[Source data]
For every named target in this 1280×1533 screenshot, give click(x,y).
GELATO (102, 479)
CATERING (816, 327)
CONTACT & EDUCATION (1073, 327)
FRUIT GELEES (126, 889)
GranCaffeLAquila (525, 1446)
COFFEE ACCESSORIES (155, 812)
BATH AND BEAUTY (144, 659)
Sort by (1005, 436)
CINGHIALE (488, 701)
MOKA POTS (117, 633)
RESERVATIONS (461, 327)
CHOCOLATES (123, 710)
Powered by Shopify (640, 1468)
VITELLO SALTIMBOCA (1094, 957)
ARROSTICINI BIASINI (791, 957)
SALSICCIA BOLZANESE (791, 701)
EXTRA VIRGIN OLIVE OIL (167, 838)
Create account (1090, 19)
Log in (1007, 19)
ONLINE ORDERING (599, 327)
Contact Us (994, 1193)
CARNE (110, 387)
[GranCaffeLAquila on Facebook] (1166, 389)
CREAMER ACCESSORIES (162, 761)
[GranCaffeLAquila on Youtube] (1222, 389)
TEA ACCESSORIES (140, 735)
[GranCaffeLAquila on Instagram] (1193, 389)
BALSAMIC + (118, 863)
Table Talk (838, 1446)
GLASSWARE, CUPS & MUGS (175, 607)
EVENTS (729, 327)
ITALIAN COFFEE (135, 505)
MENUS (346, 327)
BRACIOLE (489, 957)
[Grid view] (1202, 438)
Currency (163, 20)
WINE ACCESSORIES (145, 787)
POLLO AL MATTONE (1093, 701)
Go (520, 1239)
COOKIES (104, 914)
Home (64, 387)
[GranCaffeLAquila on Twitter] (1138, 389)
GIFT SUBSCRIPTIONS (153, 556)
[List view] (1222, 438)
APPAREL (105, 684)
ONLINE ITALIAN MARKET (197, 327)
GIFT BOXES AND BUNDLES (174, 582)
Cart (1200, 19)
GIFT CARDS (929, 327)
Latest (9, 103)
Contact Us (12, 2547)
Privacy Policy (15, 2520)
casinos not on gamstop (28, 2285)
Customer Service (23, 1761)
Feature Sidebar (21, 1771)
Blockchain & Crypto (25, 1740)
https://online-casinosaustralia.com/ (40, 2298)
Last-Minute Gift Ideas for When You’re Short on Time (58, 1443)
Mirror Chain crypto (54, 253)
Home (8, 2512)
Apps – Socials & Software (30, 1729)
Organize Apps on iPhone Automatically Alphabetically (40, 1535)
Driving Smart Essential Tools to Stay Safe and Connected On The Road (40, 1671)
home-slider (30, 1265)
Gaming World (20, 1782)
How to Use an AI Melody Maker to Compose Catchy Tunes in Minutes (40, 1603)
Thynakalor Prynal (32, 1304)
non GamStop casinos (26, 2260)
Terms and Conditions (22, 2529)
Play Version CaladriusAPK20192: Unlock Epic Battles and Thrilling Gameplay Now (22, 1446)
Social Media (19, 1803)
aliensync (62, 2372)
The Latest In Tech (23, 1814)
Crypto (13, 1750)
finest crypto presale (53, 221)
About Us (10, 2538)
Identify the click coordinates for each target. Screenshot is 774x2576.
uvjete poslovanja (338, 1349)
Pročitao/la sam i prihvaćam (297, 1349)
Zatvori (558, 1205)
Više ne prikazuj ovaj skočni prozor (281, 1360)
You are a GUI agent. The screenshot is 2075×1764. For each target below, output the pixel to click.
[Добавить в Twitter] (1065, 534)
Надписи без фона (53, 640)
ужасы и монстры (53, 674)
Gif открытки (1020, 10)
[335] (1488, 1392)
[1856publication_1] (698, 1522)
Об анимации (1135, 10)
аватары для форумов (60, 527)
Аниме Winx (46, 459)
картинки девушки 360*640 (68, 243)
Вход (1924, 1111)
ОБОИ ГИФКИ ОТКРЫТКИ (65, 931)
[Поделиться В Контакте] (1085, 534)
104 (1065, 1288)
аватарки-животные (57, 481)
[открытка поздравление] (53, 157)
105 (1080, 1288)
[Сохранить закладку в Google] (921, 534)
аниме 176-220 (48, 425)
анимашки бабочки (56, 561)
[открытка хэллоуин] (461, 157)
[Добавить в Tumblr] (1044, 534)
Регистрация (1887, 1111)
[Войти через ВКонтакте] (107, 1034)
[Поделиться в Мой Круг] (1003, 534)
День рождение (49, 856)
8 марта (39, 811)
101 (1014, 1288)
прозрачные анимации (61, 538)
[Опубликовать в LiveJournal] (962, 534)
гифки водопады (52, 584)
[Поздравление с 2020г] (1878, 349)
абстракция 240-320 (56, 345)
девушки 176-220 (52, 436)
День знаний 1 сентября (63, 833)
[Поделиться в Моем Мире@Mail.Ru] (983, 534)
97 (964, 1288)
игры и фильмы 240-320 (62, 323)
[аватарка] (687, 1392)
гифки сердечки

■ **Exercise details**: The required output is every line above from the one with "[GranCaffeLAquila on Twitter] (1138, 389)" down to the one with "Об анимации (1135, 10)", restated word for word, ends included.

■ **Answer space**:
[GranCaffeLAquila on Twitter] (1138, 389)
GIFT SUBSCRIPTIONS (153, 556)
[List view] (1222, 438)
APPAREL (105, 684)
ONLINE ITALIAN MARKET (197, 327)
GIFT BOXES AND BUNDLES (174, 582)
Cart (1200, 19)
GIFT CARDS (929, 327)
Latest (9, 103)
Contact Us (12, 2547)
Privacy Policy (15, 2520)
casinos not on gamstop (28, 2285)
Customer Service (23, 1761)
Feature Sidebar (21, 1771)
Blockchain & Crypto (25, 1740)
https://online-casinosaustralia.com/ (40, 2298)
Last-Minute Gift Ideas for When You’re Short on Time (58, 1443)
Mirror Chain crypto (54, 253)
Home (8, 2512)
Apps – Socials & Software (30, 1729)
Organize Apps on iPhone Automatically Alphabetically (40, 1535)
Driving Smart Essential Tools to Stay Safe and Connected On The Road (40, 1671)
home-slider (30, 1265)
Gaming World (20, 1782)
How to Use an AI Melody Maker to Compose Catchy Tunes in Minutes (40, 1603)
Thynakalor Prynal (32, 1304)
non GamStop casinos (26, 2260)
Terms and Conditions (22, 2529)
Play Version CaladriusAPK20192: Unlock Epic Battles and Thrilling Gameplay Now (22, 1446)
Social Media (19, 1803)
aliensync (62, 2372)
The Latest In Tech (23, 1814)
Crypto (13, 1750)
finest crypto presale (53, 221)
About Us (10, 2538)
Identify the click coordinates for each target. Screenshot is 774x2576.
uvjete poslovanja (338, 1349)
Pročitao/la sam i prihvaćam (297, 1349)
Zatvori (558, 1205)
Više ne prikazuj ovaj skočni prozor (281, 1360)
You are a GUI agent. The screenshot is 2075×1764. For each target below, output the pixel to click.
[Добавить в Twitter] (1065, 534)
Надписи без фона (53, 640)
ужасы и монстры (53, 674)
Gif открытки (1020, 10)
[335] (1488, 1392)
[1856publication_1] (698, 1522)
Об анимации (1135, 10)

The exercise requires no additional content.